_Recorded data_
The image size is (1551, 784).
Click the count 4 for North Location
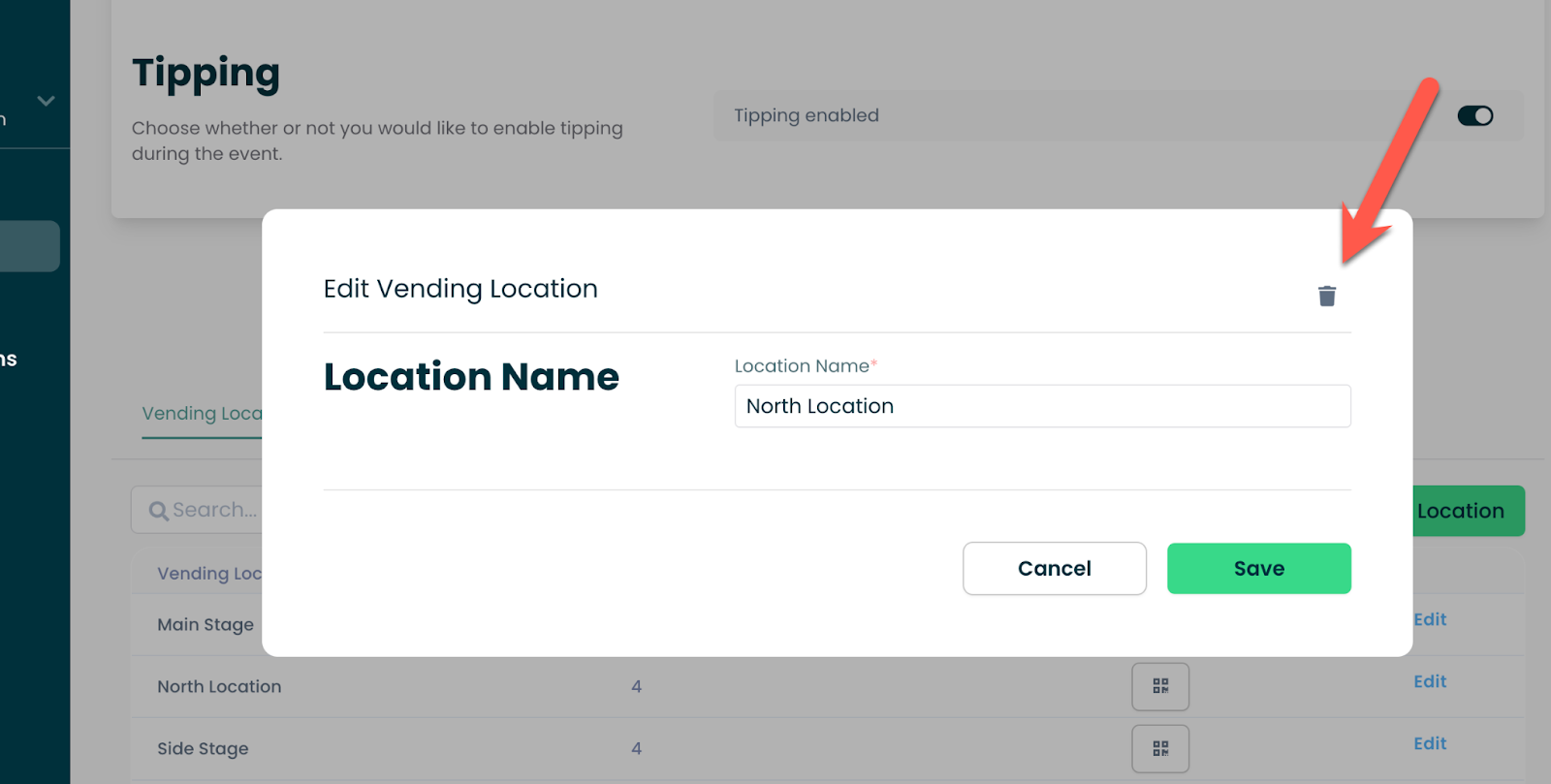[636, 687]
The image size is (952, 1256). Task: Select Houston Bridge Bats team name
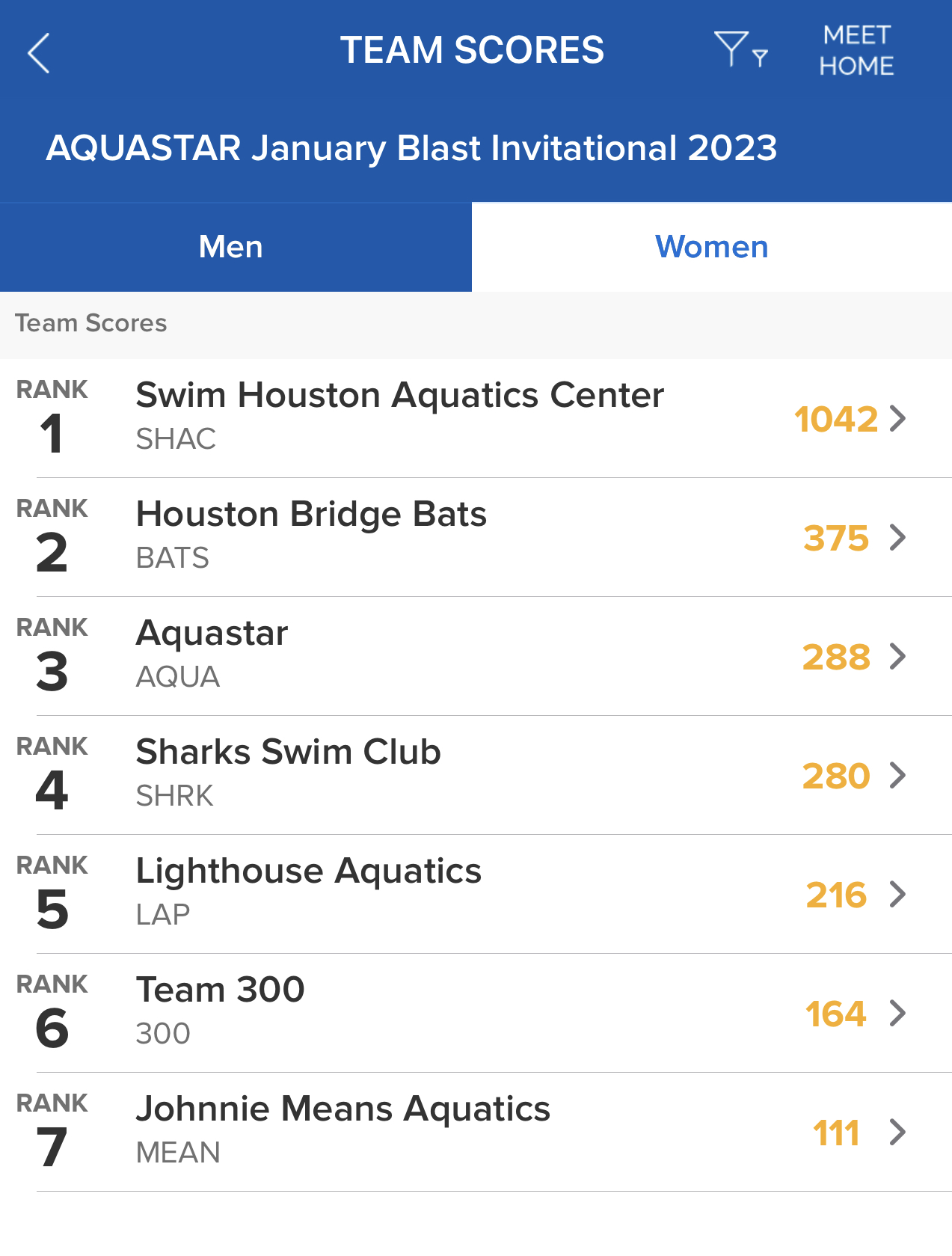[311, 514]
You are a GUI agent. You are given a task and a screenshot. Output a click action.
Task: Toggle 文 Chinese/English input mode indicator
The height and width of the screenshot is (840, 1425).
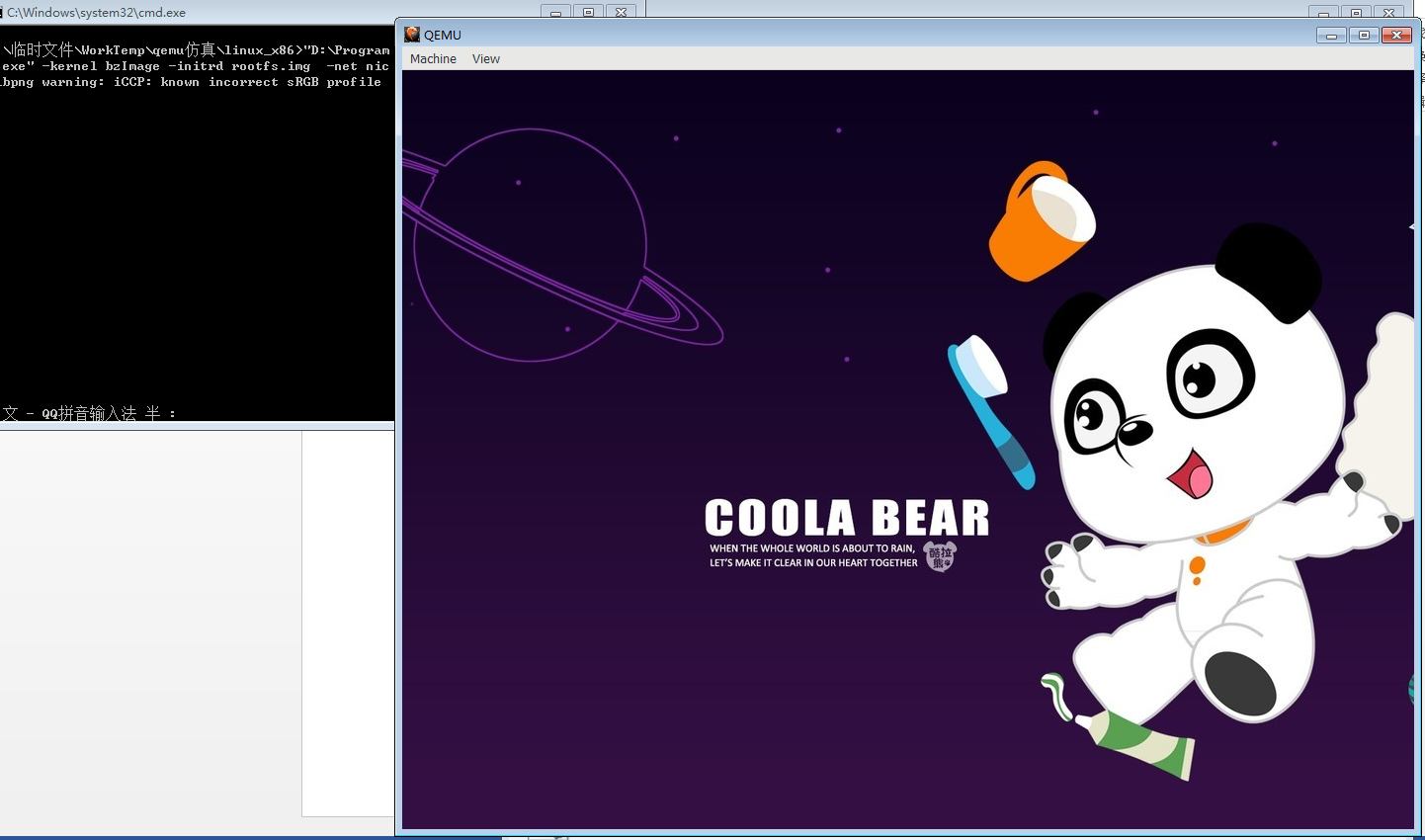point(10,413)
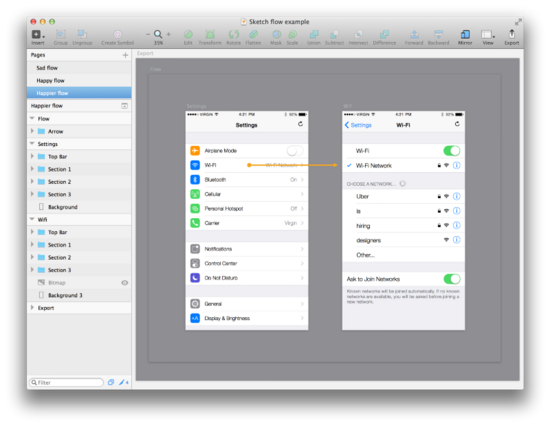This screenshot has height=426, width=550.
Task: Toggle the Ask to Join Networks switch
Action: (452, 279)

_Exercise goal_
Format the records from the line containing "The image size is (952, 1256)." through the end of the records as a Markdown table, with the columns "Row" and "Line" holding the row number and the line. Omit blank lines and leave the pictures out.

_The answer_
| Row | Line |
|---|---|
| 1 | The image size is (952, 1256). Task: Select Houston Bridge Bats team name |
| 2 | [311, 514] |
| 3 | You are a GUI agent. You are given a task and a screenshot. Output a click action. |
| 4 | Task: Toggle 文 Chinese/English input mode indicator |
| 5 | The height and width of the screenshot is (840, 1425). |
| 6 | point(10,413) |
| 7 | This screenshot has height=426, width=550. |
| 8 | Task: Toggle the Ask to Join Networks switch |
| 9 | Action: (452, 279) |